* **Task prompt**: From the data below, report how many lines contain the word "agent", giving the number and nothing else.
━━━ Data for this exercise ━━━
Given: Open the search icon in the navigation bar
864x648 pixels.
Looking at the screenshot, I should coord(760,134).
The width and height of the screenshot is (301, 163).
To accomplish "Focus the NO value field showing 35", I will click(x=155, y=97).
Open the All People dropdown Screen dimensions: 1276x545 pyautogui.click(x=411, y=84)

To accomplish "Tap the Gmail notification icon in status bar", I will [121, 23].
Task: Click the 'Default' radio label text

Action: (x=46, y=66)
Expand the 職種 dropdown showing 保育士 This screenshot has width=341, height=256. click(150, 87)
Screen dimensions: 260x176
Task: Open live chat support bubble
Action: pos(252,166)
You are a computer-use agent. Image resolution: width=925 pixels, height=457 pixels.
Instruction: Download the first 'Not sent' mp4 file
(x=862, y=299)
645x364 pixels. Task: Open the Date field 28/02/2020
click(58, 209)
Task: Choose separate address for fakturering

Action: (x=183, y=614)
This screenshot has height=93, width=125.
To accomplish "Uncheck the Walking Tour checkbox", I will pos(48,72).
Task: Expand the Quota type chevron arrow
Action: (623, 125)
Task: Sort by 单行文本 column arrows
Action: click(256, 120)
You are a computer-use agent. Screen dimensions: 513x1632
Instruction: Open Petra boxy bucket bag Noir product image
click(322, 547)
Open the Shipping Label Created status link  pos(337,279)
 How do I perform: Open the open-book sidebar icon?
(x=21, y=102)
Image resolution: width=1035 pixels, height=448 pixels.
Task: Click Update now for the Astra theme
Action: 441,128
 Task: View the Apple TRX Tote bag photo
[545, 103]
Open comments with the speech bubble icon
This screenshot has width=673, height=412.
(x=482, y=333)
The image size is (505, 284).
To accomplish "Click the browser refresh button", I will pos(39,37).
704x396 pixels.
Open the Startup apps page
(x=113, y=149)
━━━
* **Result**: 2